Four New York Times journalists – Beirut bureau chief Anthony Shadid, reporter and videographer Stephen Farrell and photographers Tyler Hicks and Lynsey Addario – went missing on March 15 while reporting in the Libyan port city of Ajdabiya.
In a report posted on its website Wednesday, the New York Times said it had received no news of the four since the previous day. It added that it was in contact with the Libyan authorities and hoped they would be freed soon. Shadid is a two-time winner of the Pulitzer Prize for foreign reporting. Farrell was abducted by the Taliban in Afghanistan in 2009 and was held for four days, until rescued by British special forces.
“The disappearance of the four New York Times journalists has come amid a climate of violence and hatred towards the media that is being sustained and encouraged by the Gaddafi regime,” Paris-based press freedom group Reporters sans Frontières (RSF) said. “In a recent public address, Col Gaddafi described foreign TV stations as ‘stray dogs.’ His foreign minister said journalists who entered Libya ‘illegally’ would be regarded as Al-Qaeda supporters.”
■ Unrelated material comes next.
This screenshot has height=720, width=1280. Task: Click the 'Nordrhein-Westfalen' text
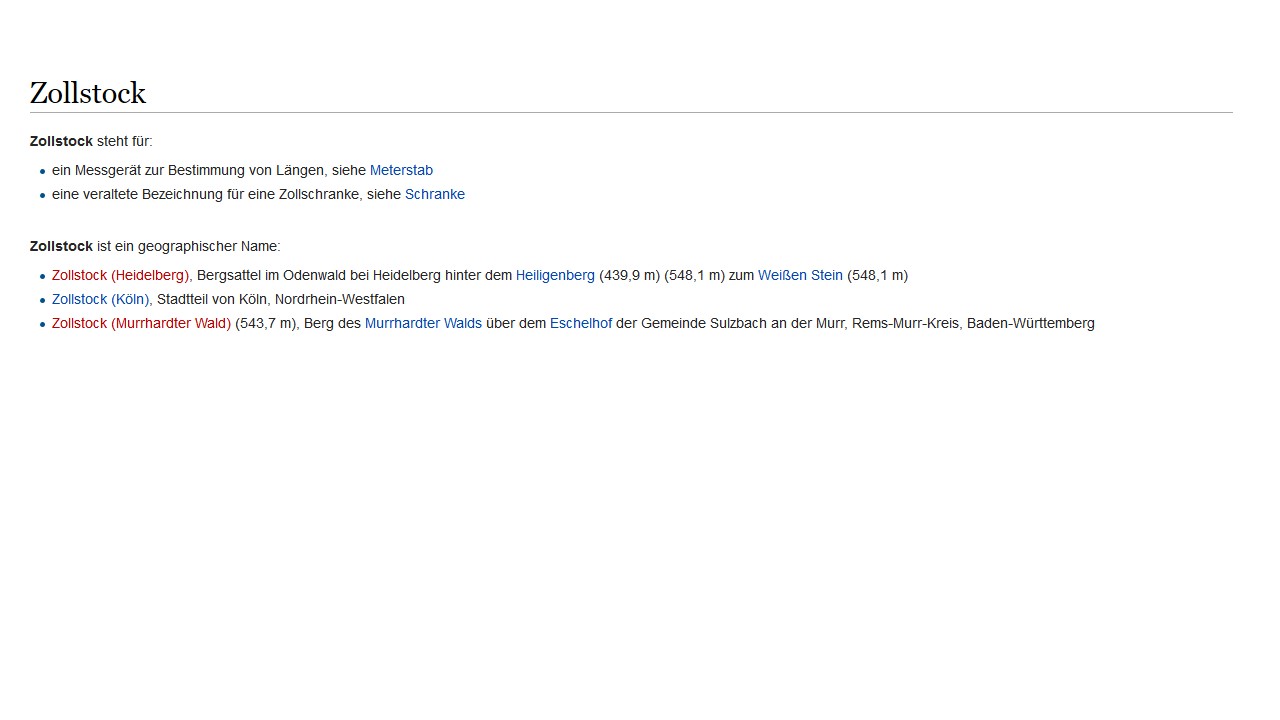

The press freedom organisation added: “The recent arrests of journalists and the violence to which some of them have been subjected suggests that the regime is carrying out its threats. It is doing everything possible to prevent the world from seeing its counter-offensive against the rebels.”
Al-Jazeera cameraman Ali Hassan Al-Jaber was killed in an ambush near the eastern city of Benghazi on March 12. Three BBC journalists were mistreated while held for 21 hours by government forces on March 7 and 8. Brazilian journalist Andrei Netto, a staff foreign correspondent of O Estado de São Paulo, was held by the Libyan authorities from March 1-11 on the grounds that he entered the company illegally.
RSF said it was relieved at the release of Ghaith Abdul-Ahad, an Iraqi reporter working for the London-based Guardian newspaper who was arrested at the same time as Netto. The Guardian reported Wednesday that he had finally been freed and had already left Libya.